• _Task brief_
Each record needs to be echoed exactly; can you do that?

• _Information supplied_
....

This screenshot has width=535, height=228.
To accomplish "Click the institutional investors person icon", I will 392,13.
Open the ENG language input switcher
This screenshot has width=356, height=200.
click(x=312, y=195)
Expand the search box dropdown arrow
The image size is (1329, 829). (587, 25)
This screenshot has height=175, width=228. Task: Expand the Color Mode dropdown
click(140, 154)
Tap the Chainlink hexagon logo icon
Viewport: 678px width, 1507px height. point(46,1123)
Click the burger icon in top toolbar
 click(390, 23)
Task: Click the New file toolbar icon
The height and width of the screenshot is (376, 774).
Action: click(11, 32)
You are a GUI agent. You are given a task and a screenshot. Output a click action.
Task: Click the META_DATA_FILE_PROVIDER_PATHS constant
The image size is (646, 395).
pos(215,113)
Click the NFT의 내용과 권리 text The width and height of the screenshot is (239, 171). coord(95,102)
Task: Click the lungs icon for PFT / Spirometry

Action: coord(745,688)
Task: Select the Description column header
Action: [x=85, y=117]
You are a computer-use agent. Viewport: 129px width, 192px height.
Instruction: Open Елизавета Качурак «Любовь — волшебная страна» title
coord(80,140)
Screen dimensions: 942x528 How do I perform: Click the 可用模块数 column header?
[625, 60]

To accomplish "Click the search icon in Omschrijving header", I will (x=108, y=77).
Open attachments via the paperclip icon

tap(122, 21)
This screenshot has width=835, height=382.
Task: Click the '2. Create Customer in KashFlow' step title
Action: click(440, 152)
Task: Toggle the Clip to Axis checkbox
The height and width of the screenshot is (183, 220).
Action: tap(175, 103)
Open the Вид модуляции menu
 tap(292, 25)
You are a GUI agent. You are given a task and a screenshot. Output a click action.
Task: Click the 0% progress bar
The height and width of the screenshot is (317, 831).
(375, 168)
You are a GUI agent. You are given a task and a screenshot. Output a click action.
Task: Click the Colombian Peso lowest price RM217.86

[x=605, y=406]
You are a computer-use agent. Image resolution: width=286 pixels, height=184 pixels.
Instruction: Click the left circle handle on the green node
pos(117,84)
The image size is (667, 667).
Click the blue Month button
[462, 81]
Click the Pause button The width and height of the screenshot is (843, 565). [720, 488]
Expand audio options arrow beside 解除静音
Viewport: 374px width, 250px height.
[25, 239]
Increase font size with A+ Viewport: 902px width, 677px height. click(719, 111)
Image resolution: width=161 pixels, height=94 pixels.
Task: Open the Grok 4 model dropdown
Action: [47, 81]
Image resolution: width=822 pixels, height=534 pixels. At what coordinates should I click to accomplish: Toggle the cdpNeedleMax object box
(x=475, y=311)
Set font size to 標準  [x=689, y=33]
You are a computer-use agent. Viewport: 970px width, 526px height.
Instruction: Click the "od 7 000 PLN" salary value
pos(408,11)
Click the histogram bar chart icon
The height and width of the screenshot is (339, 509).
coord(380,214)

....

• _Final answer_
This screenshot has width=535, height=228.
To accomplish "Click the institutional investors person icon", I will 392,13.
Open the ENG language input switcher
This screenshot has width=356, height=200.
click(x=312, y=195)
Expand the search box dropdown arrow
The image size is (1329, 829). (587, 25)
This screenshot has height=175, width=228. Task: Expand the Color Mode dropdown
click(140, 154)
Tap the Chainlink hexagon logo icon
Viewport: 678px width, 1507px height. point(46,1123)
Click the burger icon in top toolbar
 click(390, 23)
Task: Click the New file toolbar icon
The height and width of the screenshot is (376, 774).
Action: click(11, 32)
You are a GUI agent. You are given a task and a screenshot. Output a click action.
Task: Click the META_DATA_FILE_PROVIDER_PATHS constant
The image size is (646, 395).
pos(215,113)
Click the NFT의 내용과 권리 text The width and height of the screenshot is (239, 171). coord(95,102)
Task: Click the lungs icon for PFT / Spirometry

Action: coord(745,688)
Task: Select the Description column header
Action: [x=85, y=117]
You are a computer-use agent. Viewport: 129px width, 192px height.
Instruction: Open Елизавета Качурак «Любовь — волшебная страна» title
coord(80,140)
Screen dimensions: 942x528 How do I perform: Click the 可用模块数 column header?
[625, 60]

To accomplish "Click the search icon in Omschrijving header", I will (x=108, y=77).
Open attachments via the paperclip icon

tap(122, 21)
This screenshot has width=835, height=382.
Task: Click the '2. Create Customer in KashFlow' step title
Action: click(440, 152)
Task: Toggle the Clip to Axis checkbox
The height and width of the screenshot is (183, 220).
Action: tap(175, 103)
Open the Вид модуляции menu
 tap(292, 25)
You are a GUI agent. You are given a task and a screenshot. Output a click action.
Task: Click the 0% progress bar
The height and width of the screenshot is (317, 831).
(375, 168)
You are a GUI agent. You are given a task and a screenshot. Output a click action.
Task: Click the Colombian Peso lowest price RM217.86

[x=605, y=406]
You are a computer-use agent. Image resolution: width=286 pixels, height=184 pixels.
Instruction: Click the left circle handle on the green node
pos(117,84)
The image size is (667, 667).
Click the blue Month button
[462, 81]
Click the Pause button The width and height of the screenshot is (843, 565). [720, 488]
Expand audio options arrow beside 解除静音
Viewport: 374px width, 250px height.
[25, 239]
Increase font size with A+ Viewport: 902px width, 677px height. click(719, 111)
Image resolution: width=161 pixels, height=94 pixels.
Task: Open the Grok 4 model dropdown
Action: [47, 81]
Image resolution: width=822 pixels, height=534 pixels. At what coordinates should I click to accomplish: Toggle the cdpNeedleMax object box
(x=475, y=311)
Set font size to 標準  [x=689, y=33]
You are a computer-use agent. Viewport: 970px width, 526px height.
Instruction: Click the "od 7 000 PLN" salary value
pos(408,11)
Click the histogram bar chart icon
The height and width of the screenshot is (339, 509).
coord(380,214)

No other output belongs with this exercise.